> **What is required**:
Below are several entries. Transcribe exactly those lines that fall from the one with "The height and width of the screenshot is (365, 588)." through the one with "Given: Click the empty area of the name field", end lines included.

> **Materials provided**:
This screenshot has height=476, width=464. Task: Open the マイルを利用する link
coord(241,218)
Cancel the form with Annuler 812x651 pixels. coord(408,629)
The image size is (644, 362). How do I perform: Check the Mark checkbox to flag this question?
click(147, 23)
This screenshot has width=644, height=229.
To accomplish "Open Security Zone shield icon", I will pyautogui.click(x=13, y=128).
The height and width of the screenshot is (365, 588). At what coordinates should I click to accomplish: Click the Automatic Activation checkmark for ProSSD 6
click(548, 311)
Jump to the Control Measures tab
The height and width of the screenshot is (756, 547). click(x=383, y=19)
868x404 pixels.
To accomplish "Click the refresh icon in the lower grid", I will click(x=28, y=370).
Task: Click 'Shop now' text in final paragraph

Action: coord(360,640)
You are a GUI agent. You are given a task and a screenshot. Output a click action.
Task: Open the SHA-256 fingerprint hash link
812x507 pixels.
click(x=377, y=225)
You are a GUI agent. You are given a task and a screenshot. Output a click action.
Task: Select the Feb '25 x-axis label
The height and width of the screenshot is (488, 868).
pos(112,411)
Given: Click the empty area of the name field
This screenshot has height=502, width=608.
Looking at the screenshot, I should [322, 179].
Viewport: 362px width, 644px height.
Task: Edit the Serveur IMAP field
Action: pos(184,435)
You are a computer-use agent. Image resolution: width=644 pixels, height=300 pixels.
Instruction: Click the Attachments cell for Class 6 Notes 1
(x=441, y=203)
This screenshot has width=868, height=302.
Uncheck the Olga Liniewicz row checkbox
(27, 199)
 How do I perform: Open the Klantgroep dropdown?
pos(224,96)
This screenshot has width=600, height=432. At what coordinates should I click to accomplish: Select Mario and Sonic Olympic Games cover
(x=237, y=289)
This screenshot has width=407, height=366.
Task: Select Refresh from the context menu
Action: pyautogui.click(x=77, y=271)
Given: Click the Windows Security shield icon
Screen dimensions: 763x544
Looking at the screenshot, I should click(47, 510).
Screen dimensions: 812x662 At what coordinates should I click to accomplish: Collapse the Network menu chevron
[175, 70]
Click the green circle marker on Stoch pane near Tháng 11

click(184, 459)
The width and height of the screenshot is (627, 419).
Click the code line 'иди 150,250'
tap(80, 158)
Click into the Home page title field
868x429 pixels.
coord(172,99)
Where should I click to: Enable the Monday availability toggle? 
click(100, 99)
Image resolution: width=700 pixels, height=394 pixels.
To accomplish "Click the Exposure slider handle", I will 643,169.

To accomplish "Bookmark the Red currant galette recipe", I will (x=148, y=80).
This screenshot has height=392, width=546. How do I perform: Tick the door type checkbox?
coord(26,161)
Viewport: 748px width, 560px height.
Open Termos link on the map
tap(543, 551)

> **Answer area**:
The height and width of the screenshot is (365, 588). At what coordinates should I click to accomplish: Click the Automatic Activation checkmark for ProSSD 6
click(548, 311)
Jump to the Control Measures tab
The height and width of the screenshot is (756, 547). click(x=383, y=19)
868x404 pixels.
To accomplish "Click the refresh icon in the lower grid", I will click(x=28, y=370).
Task: Click 'Shop now' text in final paragraph

Action: coord(360,640)
You are a GUI agent. You are given a task and a screenshot. Output a click action.
Task: Open the SHA-256 fingerprint hash link
812x507 pixels.
click(x=377, y=225)
You are a GUI agent. You are given a task and a screenshot. Output a click action.
Task: Select the Feb '25 x-axis label
The height and width of the screenshot is (488, 868).
pos(112,411)
Given: Click the empty area of the name field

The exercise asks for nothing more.